Fr. Conroy told Religion News Service that a chaplain’s role is more like “a counselor” than a pastor.
“As chaplain, I won't be responsible for the religious life of the people working on Capitol Hill, how they practice their faith in their respective congregations,” he said.
Asked whether he would pray “in the name of Jesus,” he responded:
“I never pray in the name of Jesus -- except when I'm doing something Catholic -- saying Mass, for example.”
The priest also discussed how he was interviewed for the position and had to discuss whether there was anything in his past that might become an embarrassment to House Speaker John Boehner, who nominated him. As a member of the Jesuits’ Oregon Province, which has faced major lawsuits for some members’ sexual abuse, Fr. Conroy told congressional staffers that his name might turn up in court documents.
He also discussed a 1986 letter he wrote to an archbishop about a young man who said a priest had propositioned him.
“I didn't hear back from the archbishop. There was no crime committed. I did what I was supposed to do, but the letter did come out later,” he told Religion News Service.
Defenders of Fr. Conroy’s appointment had criticized questions about the priest’s membership in the Oregon Province as an attempt to tar the priest with “guilt by association.”

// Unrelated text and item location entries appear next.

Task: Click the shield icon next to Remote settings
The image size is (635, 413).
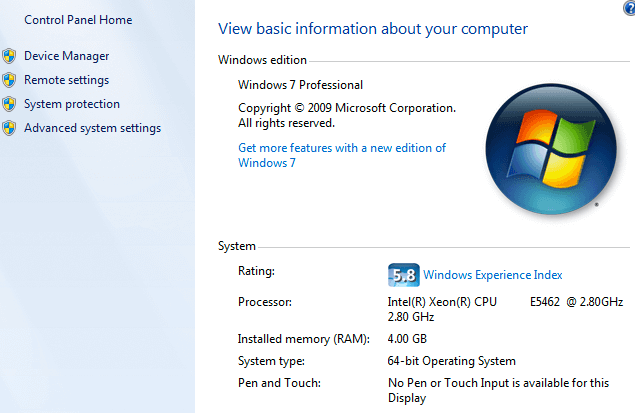Action: click(9, 80)
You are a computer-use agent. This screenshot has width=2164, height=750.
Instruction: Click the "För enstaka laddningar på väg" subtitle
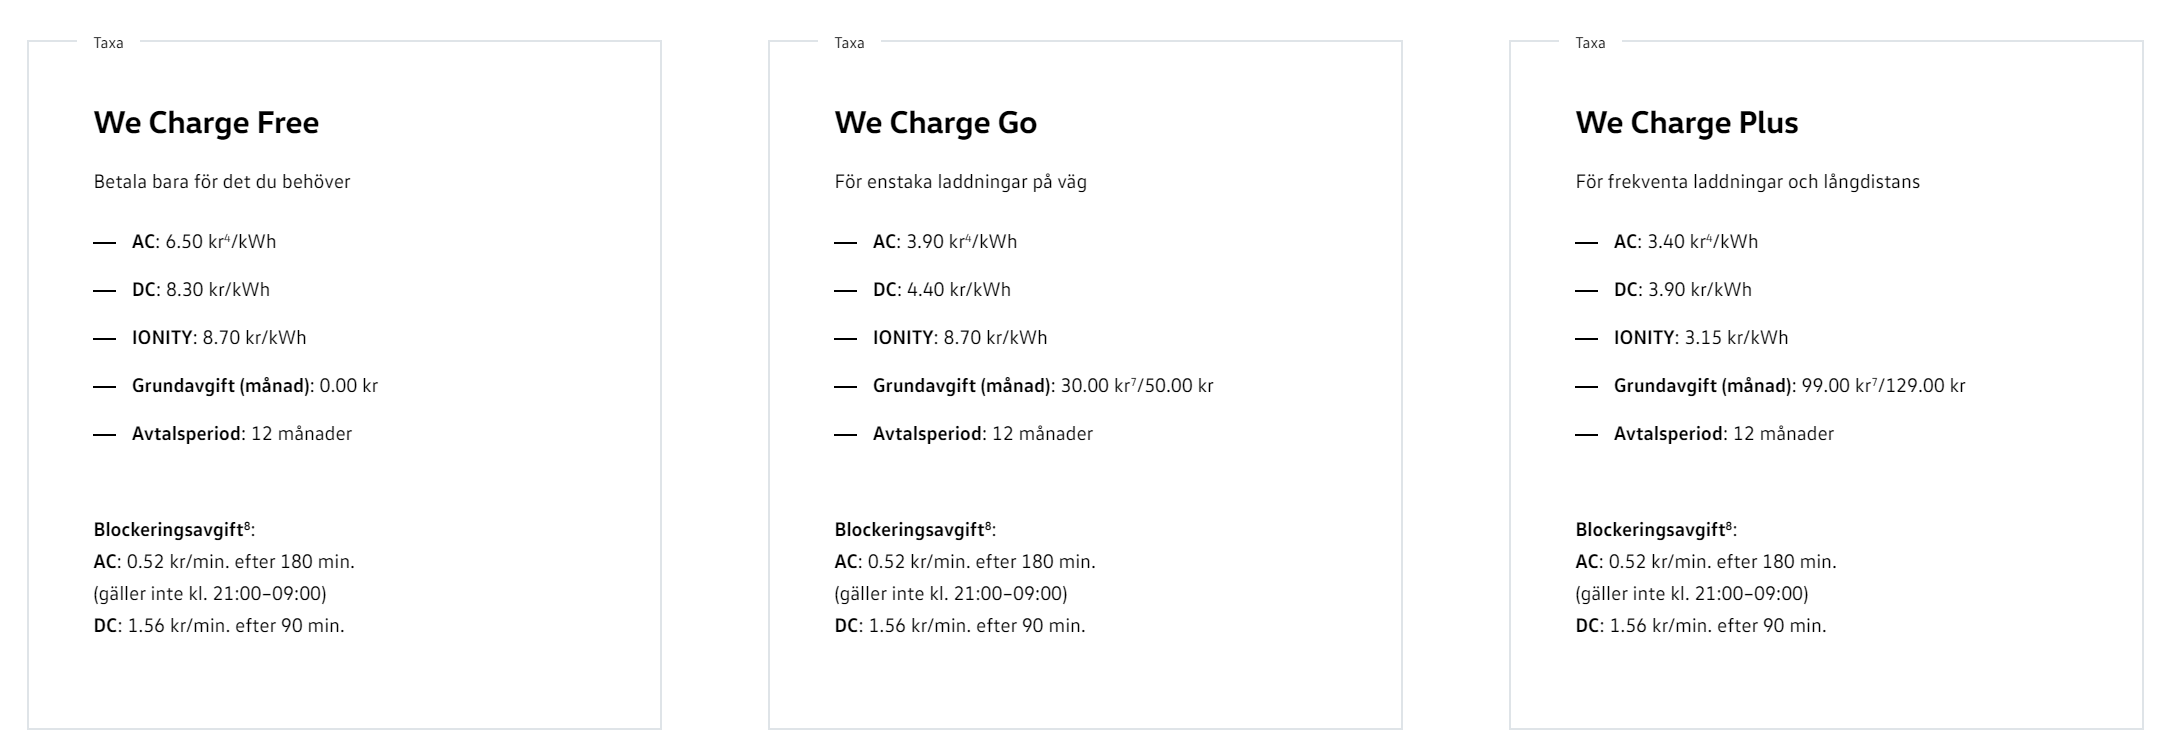click(x=960, y=183)
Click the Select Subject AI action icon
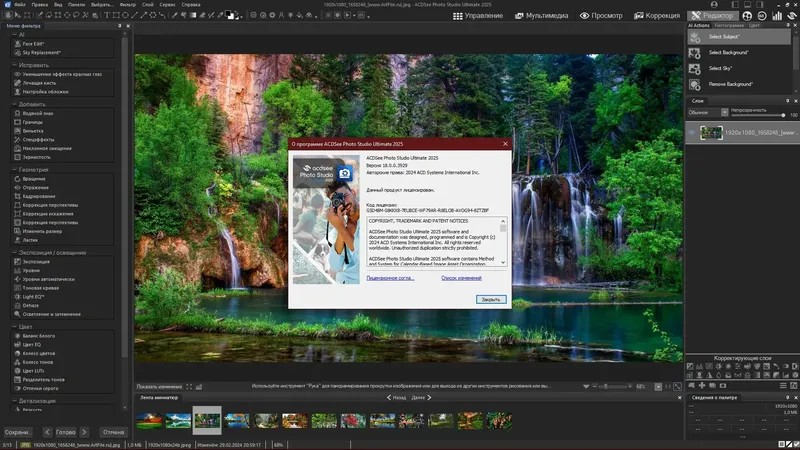The height and width of the screenshot is (450, 800). click(694, 36)
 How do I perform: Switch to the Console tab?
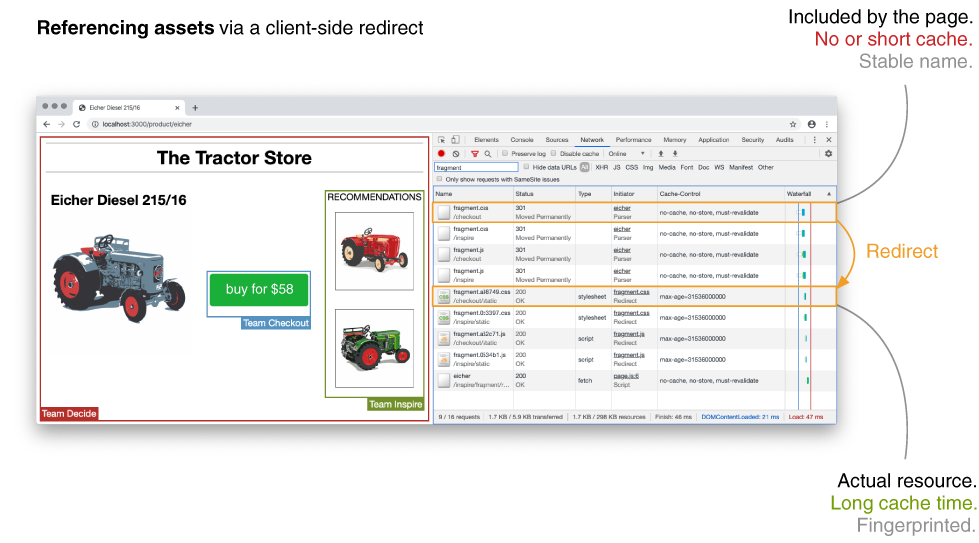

Ordained in 1983, Fr. Conroy has served as a parish priest in his native Washington state and served the people of the Colville Indian Reservation and the Spokane Indian Reservation. He was chaplain at Georgetown University from 1990 to 1994 and from 1997 to 2003. Between those periods, he served as chaplain at Seattle University.
At present he teaches at Jesuit High school in Portland, Ore.

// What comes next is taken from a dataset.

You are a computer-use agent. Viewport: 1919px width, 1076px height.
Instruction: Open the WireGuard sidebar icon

Catholic priest Fr. Daniel Coughlin, the previous House chaplain, retired in April to widespread praise.
The House chaplain position dates back to 1789, when the Continental Congress began a tradition of having the day’s proceedings open with a prayer.
The chaplain’s present duties include leading the daily prayer, providing counseling and pastoral services, coordinating the scheduling of guest chaplains and helping to arrange memorial services for House members and staff.